Set of tasks:
a. Print the part of the thread about Shuttered that begins at the words "## TheDustyZebra (Dec" and stops after "sales, though. Grumble.".
b. Answer these questions from the thread about Shuttered:
(i) On what date is the book due for release?
(ii) What does thaddeus6th say they will do if Mouse tweets about the book?
(iii) Where could the discount codes for Mouse's other book be used?

Supplied passage:
# Shuttered



## Mouse (Dec 3, 2014)

_Shuttered_ by me, published by Dreamspinner Press, is available for pre-order!

http://www.dreamspinnerpress.com/store/product_info.php?products_id=5871

It's ebook only. Again, it's primarily a romance but does have fantasy elements (spirits, pyschics, talking dogs). 

Due for release 24th December. Pre-order now!

I'm _super_ pleased with this. I think it's the best thing I've ever written. Please do have a look.


----------



## thaddeus6th (Dec 3, 2014)

Congrats, and a hopefully helpful release date.

I'll be sure to RT if you tweet about it.


----------



## Mouse (Dec 3, 2014)

Funny old release date, I think. Maybe a little too late for Christmas.

Cheers. I'll get on the old Twitter later!


----------



## Jo Zebedee (Dec 3, 2014)

Eeeeeeee. It's fab. Everyone should buy it!


----------



## TheDustyZebra (Dec 3, 2014)

I guess I'll have to break down and sign up for accounts on these places where your books and stories are, Mouse, so I can buy them. I go there to buy, and they want me to make an account first, and I grumble and leave, but it really is for a good cause so I should just do it and stop being grumbly.

I do wish they would allow visitor sales, though. Grumble.


----------



## Juliana (Dec 3, 2014)

Yay!

Are they not going to put it up on Amazon? (I just looked)
TDZ, Mouse's other book was up on Amazon. But the discount codes were only for the publisher's website.


----------



## Mouse (Dec 3, 2014)

[Entries for finding words and elements]

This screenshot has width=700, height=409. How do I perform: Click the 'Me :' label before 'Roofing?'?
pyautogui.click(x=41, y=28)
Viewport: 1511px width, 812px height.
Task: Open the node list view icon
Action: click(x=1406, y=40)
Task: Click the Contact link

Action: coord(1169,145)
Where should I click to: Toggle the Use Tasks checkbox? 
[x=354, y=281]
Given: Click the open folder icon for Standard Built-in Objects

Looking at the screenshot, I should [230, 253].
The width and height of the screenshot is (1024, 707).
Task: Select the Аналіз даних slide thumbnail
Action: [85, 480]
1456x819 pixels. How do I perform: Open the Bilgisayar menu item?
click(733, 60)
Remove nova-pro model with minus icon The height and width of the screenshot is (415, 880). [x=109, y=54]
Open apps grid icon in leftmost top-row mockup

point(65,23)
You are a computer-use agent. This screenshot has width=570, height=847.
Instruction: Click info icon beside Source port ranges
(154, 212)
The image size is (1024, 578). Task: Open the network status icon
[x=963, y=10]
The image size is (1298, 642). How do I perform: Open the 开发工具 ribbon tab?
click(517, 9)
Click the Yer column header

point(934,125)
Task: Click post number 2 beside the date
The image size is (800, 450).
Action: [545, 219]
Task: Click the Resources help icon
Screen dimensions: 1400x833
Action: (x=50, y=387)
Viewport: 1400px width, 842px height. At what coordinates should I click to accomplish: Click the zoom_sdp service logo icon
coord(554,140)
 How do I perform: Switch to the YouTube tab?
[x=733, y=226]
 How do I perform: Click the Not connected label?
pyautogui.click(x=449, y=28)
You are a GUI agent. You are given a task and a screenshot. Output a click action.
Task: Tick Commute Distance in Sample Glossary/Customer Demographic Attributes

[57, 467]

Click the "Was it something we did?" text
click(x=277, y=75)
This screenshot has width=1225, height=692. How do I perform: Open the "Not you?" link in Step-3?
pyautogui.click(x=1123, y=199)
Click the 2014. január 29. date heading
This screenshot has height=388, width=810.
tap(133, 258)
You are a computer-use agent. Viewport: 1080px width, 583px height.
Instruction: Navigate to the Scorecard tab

Correct answers:
a.
## TheDustyZebra (Dec 3, 2014)

I guess I'll have to break down and sign up for accounts on these places where your books and stories are, Mouse, so I can buy them. I go there to buy, and they want me to make an account first, and I grumble and leave, but it really is for a good cause so I should just do it and stop being grumbly.

I do wish they would allow visitor sales, though. Grumble.

b.
(i) 24th December.
(ii) RT it.
(iii) Only on the publisher's website.